◆ BRIEF 1: Transcribe the Kingdom Hearts commentary exactly, from "am i playing" down to "BY AXEL NOW???".

◆ SUPPLIED TEXT:

AAAAHHH HIT ME WITH THE FEELS WITH JUST THE MUSIC Y’ALL the title PAIGE PAIGE PAGE FUCK
oh my ggooooodddd the new dearly beloved fuuuuuuck
ooh this place is pretty
oh boy there’s water oh man i bet this white place is gonna be a pain in my ass to get through fucking hollow bastion all over again
sora you’re so beautiful 😭
oh jesus do i really gotta do this stupid tutorial shit again at least now we are finally rid of that awful KH1 Sora model
hey it’s the tsunami from the frist game!
am i playing a diddly dang prequel of 3? are those FUCKIN’ LOADING SCREEN PAGES FUCKING INSTAGRAMS also lol sora got nerfed
aahhhh learning curves i hate have to get used to how this game handles
uh oh sora is worried about what xigbar said to him
eat shit, titan
also i’d like to say sora runs ridiculously fast now
sora’s such a brat “awww what about new clothes for meeeee??”
i can’t computer
SEA SALT ICE CREAM freaking lea looks amazing DONT CRY LEA HE WANNA GO BY AXEL NOW???
stop being a bitch, buzz buzz killyear
oh yeah so when playing olympus hades was all “IVE BEEN PLANNING THIS FOR 18 YEARS” it’s been 17 years since KH1 came out 18 since it was in development god kingdom hearts is a junior in high school
gdi rex stay put oh no buzz oh noes i’m in a video game lmao
omg a cactaur
yeah you go woody
oh how i miss timed events/reaction commands. makes dealing with these fuckers you gotta climb on top of a lot easier to deal with
square why don’t you have the gotdamn kh3 soundtrack on itunes i need to be able to listen to this title screen music ALL THE TIME
sully just fuckin’ chuck vanitas through a door like “NOT TODAY BITCH”
“AAAAAAAAHHHHHHH” — Sora
DON’T BE TALKING ABOUT YOUR CONNECTION TO POOH BEING WEAKER ; A ;
of course they’re gonna do let it go.. they really did the whole thing
climb all the way up the mountain and larxene blows us off of it rude
wow are they really gonna do all the songs or wut
keep forgetting i can switch keyblades
annnnd back down the goddamn mountains lmao sora is so done
srsly we’re going up again
damn this boss fight is epic makes the slog through the world worth it unlike the fuckin’ toy box boss hated that fucker oh no marshmallow
fuck off larxene let people be happy
lmao stfu ventus keep volunteering sora to resque aqua
demyx :<
oh hello piercings dude
these pirate nerds little pirate sora is so cute
yeesh that elizabeth voice is terrible
guh it’s always a slog getting through the disney story stuff cuz it’s just worse rehashings of the movies at least fransokyo will be new content never seen big hero 6 xD
o mai assassin’s creed lite
jack you dumb bitch
oh man davy jones voice is bad too
jesus that second luxurd battle fucking terrible
god i never through elizabeth’s speech could sound so terrible how can you let someone butcher one of the most iconic moments from the third movie so bad?

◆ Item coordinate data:
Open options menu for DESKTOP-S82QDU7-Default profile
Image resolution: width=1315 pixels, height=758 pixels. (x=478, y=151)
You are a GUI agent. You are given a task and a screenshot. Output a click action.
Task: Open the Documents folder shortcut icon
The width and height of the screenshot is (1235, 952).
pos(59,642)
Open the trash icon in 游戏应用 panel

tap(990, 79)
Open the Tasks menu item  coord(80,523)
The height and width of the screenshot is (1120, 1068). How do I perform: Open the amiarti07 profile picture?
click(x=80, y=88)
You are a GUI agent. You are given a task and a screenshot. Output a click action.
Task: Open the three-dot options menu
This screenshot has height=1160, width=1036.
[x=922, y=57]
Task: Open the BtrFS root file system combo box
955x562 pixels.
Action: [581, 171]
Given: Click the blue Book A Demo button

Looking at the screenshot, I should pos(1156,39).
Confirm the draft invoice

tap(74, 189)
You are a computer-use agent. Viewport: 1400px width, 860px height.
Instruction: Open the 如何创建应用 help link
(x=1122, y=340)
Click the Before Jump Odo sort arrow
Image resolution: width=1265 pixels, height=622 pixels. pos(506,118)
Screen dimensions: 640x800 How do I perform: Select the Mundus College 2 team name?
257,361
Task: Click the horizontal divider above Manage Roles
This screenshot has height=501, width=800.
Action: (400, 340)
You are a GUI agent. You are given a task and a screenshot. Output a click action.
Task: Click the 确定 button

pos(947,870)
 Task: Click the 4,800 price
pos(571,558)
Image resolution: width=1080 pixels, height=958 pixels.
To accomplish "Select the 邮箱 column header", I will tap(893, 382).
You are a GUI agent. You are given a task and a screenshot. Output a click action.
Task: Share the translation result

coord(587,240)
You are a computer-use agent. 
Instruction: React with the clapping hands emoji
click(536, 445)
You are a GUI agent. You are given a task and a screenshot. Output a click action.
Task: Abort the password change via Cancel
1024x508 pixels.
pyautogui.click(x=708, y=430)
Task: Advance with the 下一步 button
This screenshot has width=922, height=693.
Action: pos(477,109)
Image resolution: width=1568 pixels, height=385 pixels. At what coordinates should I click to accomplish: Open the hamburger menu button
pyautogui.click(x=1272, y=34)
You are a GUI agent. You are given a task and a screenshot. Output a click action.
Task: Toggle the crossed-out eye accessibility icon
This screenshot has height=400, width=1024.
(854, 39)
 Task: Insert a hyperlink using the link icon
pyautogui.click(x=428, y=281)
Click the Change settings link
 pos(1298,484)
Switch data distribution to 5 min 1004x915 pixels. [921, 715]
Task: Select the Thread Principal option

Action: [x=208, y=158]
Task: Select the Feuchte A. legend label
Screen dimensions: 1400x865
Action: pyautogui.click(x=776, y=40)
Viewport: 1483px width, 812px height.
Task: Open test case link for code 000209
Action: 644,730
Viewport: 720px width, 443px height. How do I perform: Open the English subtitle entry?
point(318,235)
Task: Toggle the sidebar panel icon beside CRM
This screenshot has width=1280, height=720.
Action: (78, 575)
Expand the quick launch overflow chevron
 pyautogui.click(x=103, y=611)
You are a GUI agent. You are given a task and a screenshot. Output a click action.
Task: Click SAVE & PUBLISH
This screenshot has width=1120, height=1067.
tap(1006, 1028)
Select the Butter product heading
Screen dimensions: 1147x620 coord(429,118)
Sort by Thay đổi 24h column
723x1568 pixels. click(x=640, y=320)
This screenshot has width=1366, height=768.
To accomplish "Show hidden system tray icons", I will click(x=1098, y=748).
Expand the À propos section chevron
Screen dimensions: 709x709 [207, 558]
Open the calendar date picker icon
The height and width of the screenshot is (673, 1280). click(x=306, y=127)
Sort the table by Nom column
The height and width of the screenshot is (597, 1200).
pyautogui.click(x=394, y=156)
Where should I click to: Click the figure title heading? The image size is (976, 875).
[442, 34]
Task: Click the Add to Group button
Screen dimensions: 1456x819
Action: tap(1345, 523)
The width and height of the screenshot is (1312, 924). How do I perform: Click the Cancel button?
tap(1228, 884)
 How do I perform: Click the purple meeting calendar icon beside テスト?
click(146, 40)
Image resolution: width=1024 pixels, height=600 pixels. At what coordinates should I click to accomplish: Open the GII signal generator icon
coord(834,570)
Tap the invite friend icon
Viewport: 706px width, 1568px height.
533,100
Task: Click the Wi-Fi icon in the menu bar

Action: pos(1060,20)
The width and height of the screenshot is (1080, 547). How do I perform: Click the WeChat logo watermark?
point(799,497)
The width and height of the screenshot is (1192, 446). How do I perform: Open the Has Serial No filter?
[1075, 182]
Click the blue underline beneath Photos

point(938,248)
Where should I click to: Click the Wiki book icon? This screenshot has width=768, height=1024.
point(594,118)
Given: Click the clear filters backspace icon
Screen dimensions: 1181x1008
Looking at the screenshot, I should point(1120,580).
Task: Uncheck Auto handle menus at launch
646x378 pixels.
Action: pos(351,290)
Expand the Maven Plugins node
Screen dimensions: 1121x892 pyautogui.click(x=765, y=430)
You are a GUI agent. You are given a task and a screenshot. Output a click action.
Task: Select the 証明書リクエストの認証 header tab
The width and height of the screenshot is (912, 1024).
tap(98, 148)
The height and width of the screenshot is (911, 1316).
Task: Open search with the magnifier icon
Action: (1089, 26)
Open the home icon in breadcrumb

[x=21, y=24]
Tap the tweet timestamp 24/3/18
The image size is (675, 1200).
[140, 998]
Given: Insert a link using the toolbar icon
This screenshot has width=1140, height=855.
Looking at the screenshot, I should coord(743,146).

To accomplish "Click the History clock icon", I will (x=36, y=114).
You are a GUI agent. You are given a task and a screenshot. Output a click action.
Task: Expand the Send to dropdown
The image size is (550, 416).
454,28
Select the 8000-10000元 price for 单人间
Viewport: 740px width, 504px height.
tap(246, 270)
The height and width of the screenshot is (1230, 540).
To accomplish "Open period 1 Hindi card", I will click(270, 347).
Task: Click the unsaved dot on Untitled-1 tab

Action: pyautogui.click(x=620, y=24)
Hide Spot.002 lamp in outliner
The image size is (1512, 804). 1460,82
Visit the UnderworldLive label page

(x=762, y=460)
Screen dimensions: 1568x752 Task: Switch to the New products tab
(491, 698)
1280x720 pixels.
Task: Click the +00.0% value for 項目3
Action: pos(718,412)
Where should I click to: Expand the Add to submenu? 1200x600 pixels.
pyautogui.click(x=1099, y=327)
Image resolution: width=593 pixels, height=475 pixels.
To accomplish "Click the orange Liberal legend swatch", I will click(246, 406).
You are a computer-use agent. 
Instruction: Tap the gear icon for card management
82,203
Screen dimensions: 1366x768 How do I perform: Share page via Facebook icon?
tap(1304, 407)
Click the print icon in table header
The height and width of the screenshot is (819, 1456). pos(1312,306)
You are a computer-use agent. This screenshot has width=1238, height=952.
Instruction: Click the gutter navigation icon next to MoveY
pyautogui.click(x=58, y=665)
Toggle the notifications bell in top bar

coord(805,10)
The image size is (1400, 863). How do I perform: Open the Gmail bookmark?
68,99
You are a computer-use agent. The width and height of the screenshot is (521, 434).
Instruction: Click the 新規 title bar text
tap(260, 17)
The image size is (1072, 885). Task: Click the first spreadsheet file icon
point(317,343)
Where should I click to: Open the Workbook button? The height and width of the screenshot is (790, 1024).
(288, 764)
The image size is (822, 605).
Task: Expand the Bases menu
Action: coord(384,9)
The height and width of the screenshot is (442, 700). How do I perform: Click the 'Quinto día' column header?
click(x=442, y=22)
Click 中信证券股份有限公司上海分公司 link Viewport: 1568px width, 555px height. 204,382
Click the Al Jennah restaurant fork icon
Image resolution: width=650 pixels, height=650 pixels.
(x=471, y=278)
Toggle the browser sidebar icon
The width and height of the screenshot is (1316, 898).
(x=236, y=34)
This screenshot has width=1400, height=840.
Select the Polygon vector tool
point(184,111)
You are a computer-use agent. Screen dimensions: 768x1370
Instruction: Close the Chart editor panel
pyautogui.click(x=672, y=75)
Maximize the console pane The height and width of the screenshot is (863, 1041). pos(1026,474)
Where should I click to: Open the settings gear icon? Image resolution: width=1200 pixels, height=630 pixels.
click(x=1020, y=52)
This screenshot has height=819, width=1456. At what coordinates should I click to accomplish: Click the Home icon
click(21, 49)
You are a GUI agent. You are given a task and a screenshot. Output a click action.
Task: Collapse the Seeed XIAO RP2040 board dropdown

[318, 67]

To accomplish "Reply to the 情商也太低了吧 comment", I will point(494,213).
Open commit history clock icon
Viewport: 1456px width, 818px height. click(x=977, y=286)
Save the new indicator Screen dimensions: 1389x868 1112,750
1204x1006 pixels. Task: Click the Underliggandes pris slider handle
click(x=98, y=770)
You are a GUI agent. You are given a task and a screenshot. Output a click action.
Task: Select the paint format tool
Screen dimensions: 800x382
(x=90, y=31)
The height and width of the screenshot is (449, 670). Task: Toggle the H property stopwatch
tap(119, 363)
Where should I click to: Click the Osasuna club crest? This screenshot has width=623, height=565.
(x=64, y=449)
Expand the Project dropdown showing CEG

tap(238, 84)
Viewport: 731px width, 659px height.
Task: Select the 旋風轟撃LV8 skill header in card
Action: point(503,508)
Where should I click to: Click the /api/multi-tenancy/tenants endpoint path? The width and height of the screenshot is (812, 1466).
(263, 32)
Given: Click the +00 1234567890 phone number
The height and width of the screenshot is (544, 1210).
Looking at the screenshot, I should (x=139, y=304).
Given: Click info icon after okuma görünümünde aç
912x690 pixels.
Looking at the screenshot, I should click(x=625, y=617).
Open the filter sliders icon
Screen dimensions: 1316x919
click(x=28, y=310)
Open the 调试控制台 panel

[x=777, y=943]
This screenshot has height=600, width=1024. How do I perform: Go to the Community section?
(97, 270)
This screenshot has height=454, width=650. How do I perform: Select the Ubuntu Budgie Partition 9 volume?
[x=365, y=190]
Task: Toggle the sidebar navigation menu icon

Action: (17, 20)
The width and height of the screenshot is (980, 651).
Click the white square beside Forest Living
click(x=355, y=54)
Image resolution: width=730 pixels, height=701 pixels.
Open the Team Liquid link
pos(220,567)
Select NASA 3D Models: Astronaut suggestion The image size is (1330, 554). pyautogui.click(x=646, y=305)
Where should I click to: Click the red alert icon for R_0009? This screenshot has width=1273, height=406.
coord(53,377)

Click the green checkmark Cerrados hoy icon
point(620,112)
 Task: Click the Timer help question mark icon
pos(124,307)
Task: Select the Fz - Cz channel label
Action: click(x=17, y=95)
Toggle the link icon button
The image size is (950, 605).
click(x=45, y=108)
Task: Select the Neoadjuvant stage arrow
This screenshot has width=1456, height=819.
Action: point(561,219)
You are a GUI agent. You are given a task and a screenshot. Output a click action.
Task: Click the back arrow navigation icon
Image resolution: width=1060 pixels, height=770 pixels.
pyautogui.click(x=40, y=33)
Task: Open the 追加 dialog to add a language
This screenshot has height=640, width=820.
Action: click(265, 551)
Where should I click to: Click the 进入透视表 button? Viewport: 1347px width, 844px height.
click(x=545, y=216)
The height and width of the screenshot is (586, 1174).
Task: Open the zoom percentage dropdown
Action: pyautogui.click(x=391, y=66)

◆ BRIEF 2: Among the entries, repeat word for word the lines running from the one containing "Task: Click the Wi-Fi icon in the menu bar" down to the one containing "point(938,248)", both of these lines included.

◆ REPLY 1:
am i playing a diddly dang prequel of 3? are those FUCKIN’ LOADING SCREEN PAGES FUCKING INSTAGRAMS also lol sora got nerfed
aahhhh learning curves i hate have to get used to how this game handles
uh oh sora is worried about what xigbar said to him
eat shit, titan
also i’d like to say sora runs ridiculously fast now
sora’s such a brat “awww what about new clothes for meeeee??”
i can’t computer
SEA SALT ICE CREAM freaking lea looks amazing DONT CRY LEA HE WANNA GO BY AXEL NOW???

◆ REPLY 2:
Task: Click the Wi-Fi icon in the menu bar

Action: pos(1060,20)
The width and height of the screenshot is (1080, 547). How do I perform: Click the WeChat logo watermark?
point(799,497)
The width and height of the screenshot is (1192, 446). How do I perform: Open the Has Serial No filter?
[1075, 182]
Click the blue underline beneath Photos

point(938,248)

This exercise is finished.